Money can be cash as in a suitcase full of fifty $100 bills. It can be the balance of your checking account. It can be stocks or bonds or investments that can be liquidated. It can be a house that you have just sold or which you can mortgage to get cash. It can be a car that you can sell.

It has to be something that you can either pay for something else with or which you can use as collateral for money that you can use to pay for something with. It could be a rich uncle who says you can have $100,000 for whatever you want just tell him and give him a few days to sell some non-performing stocks.

Financial capital is not the most important resource, but you need money. You need to have it so that you don't have to begin your business by borrowing. If you are thinking of a business that you can only start if you incure a huge amount of debt before you can start, I would recommend you think up another business you can start on no or very little money.

Plastic financing used to be big for entrepreneurs because banks weren't going to lend them money and most of them weren't eligible for angel investors or venture capital.
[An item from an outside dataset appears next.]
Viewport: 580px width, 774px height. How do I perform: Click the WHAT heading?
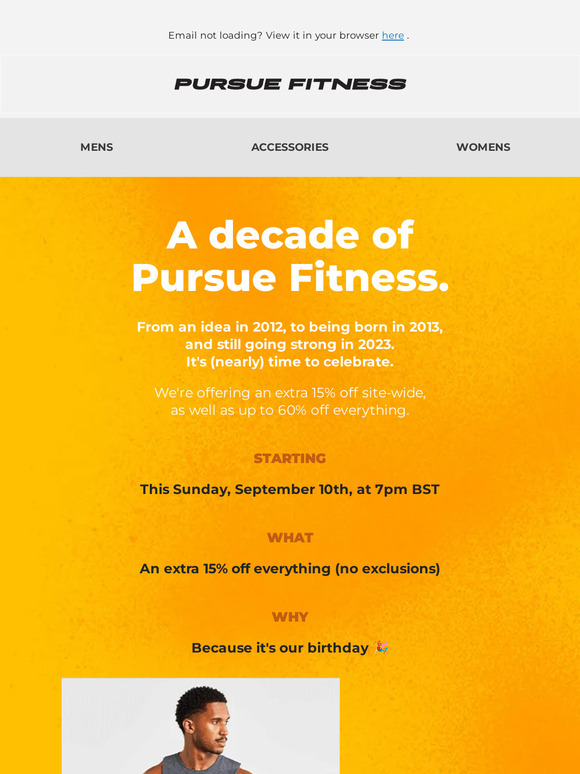pyautogui.click(x=290, y=538)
But it's harder to bankrupt out of debt and credit card interest rates are through the roof so that's not as attractive as it used to be.

Shakespeare said "Neither a borrower nor a lender be." There's a lot of wisdom in this. But if you do have to borrow money, make sure you can pay it back. I wanted to join an expensive business club here in Philadelphia. I needed $4,000 up front and it would have been difficult for me to get it. But I was getting a pension from Wisconsin and I set the payments so that monthly payment would at least make the repayments. And I had some IRAs that I knew I could use to repay if the worst happened. My father-in-law gave the money and I repaid the loan about 2 months early. He was quite impressed.

If you borrow it from a family member, make sure you write out a schedule of repayments and if there's interest to be paid, make sure it's reasonable. And make sure you make your payments on time or maybe even pay off the loan early. That way they'll be happy to lend to you in the future.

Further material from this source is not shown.